EXERCISE INPUTS START
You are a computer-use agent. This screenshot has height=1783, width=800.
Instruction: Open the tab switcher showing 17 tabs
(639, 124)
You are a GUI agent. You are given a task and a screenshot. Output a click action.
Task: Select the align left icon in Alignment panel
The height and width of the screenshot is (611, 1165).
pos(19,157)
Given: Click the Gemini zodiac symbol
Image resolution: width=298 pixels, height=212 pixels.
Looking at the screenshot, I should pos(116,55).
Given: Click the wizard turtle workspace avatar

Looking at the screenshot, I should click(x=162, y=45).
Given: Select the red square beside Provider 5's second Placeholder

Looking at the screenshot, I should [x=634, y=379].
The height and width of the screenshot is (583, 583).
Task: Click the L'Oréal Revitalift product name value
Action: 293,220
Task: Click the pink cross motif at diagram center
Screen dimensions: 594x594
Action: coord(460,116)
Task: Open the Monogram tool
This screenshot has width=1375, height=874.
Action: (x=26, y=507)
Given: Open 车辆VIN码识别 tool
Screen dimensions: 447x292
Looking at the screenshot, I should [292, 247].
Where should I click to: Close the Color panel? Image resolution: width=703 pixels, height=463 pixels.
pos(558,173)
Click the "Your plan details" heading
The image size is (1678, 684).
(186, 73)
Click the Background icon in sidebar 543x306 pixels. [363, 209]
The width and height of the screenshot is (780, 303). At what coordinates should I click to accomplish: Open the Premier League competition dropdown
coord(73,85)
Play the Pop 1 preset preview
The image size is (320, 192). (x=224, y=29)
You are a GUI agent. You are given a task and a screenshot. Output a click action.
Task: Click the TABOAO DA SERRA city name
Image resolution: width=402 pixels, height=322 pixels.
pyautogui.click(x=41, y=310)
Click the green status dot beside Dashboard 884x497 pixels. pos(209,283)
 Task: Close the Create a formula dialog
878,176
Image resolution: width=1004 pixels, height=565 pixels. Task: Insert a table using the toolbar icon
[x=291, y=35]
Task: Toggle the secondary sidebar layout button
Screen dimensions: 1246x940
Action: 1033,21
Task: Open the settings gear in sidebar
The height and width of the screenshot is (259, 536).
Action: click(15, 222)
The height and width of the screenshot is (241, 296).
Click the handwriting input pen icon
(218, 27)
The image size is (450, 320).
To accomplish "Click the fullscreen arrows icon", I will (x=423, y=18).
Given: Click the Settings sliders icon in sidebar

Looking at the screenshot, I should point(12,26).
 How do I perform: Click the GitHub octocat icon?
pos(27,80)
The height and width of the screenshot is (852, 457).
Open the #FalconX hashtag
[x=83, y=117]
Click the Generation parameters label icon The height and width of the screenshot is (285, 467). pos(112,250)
EXERCISE INPUTS END
YOUR GOAL: Your reply should repeat the entire listing, word for word and complete.

ANSWER TO THIS EXERCISE:
You are a computer-use agent. This screenshot has height=1783, width=800.
Instruction: Open the tab switcher showing 17 tabs
(639, 124)
You are a GUI agent. You are given a task and a screenshot. Output a click action.
Task: Select the align left icon in Alignment panel
The height and width of the screenshot is (611, 1165).
pos(19,157)
Given: Click the Gemini zodiac symbol
Image resolution: width=298 pixels, height=212 pixels.
Looking at the screenshot, I should pos(116,55).
Given: Click the wizard turtle workspace avatar

Looking at the screenshot, I should click(x=162, y=45).
Given: Select the red square beside Provider 5's second Placeholder

Looking at the screenshot, I should [x=634, y=379].
The height and width of the screenshot is (583, 583).
Task: Click the L'Oréal Revitalift product name value
Action: 293,220
Task: Click the pink cross motif at diagram center
Screen dimensions: 594x594
Action: coord(460,116)
Task: Open the Monogram tool
This screenshot has width=1375, height=874.
Action: (x=26, y=507)
Given: Open 车辆VIN码识别 tool
Screen dimensions: 447x292
Looking at the screenshot, I should [292, 247].
Where should I click to: Close the Color panel? Image resolution: width=703 pixels, height=463 pixels.
pos(558,173)
Click the "Your plan details" heading
The image size is (1678, 684).
(186, 73)
Click the Background icon in sidebar 543x306 pixels. [363, 209]
The width and height of the screenshot is (780, 303). At what coordinates should I click to accomplish: Open the Premier League competition dropdown
coord(73,85)
Play the Pop 1 preset preview
The image size is (320, 192). (x=224, y=29)
You are a GUI agent. You are given a task and a screenshot. Output a click action.
Task: Click the TABOAO DA SERRA city name
Image resolution: width=402 pixels, height=322 pixels.
pyautogui.click(x=41, y=310)
Click the green status dot beside Dashboard 884x497 pixels. pos(209,283)
 Task: Close the Create a formula dialog
878,176
Image resolution: width=1004 pixels, height=565 pixels. Task: Insert a table using the toolbar icon
[x=291, y=35]
Task: Toggle the secondary sidebar layout button
Screen dimensions: 1246x940
Action: 1033,21
Task: Open the settings gear in sidebar
The height and width of the screenshot is (259, 536).
Action: click(15, 222)
The height and width of the screenshot is (241, 296).
Click the handwriting input pen icon
(218, 27)
The image size is (450, 320).
To accomplish "Click the fullscreen arrows icon", I will (x=423, y=18).
Given: Click the Settings sliders icon in sidebar

Looking at the screenshot, I should point(12,26).
 How do I perform: Click the GitHub octocat icon?
pos(27,80)
The height and width of the screenshot is (852, 457).
Open the #FalconX hashtag
[x=83, y=117]
Click the Generation parameters label icon The height and width of the screenshot is (285, 467). pos(112,250)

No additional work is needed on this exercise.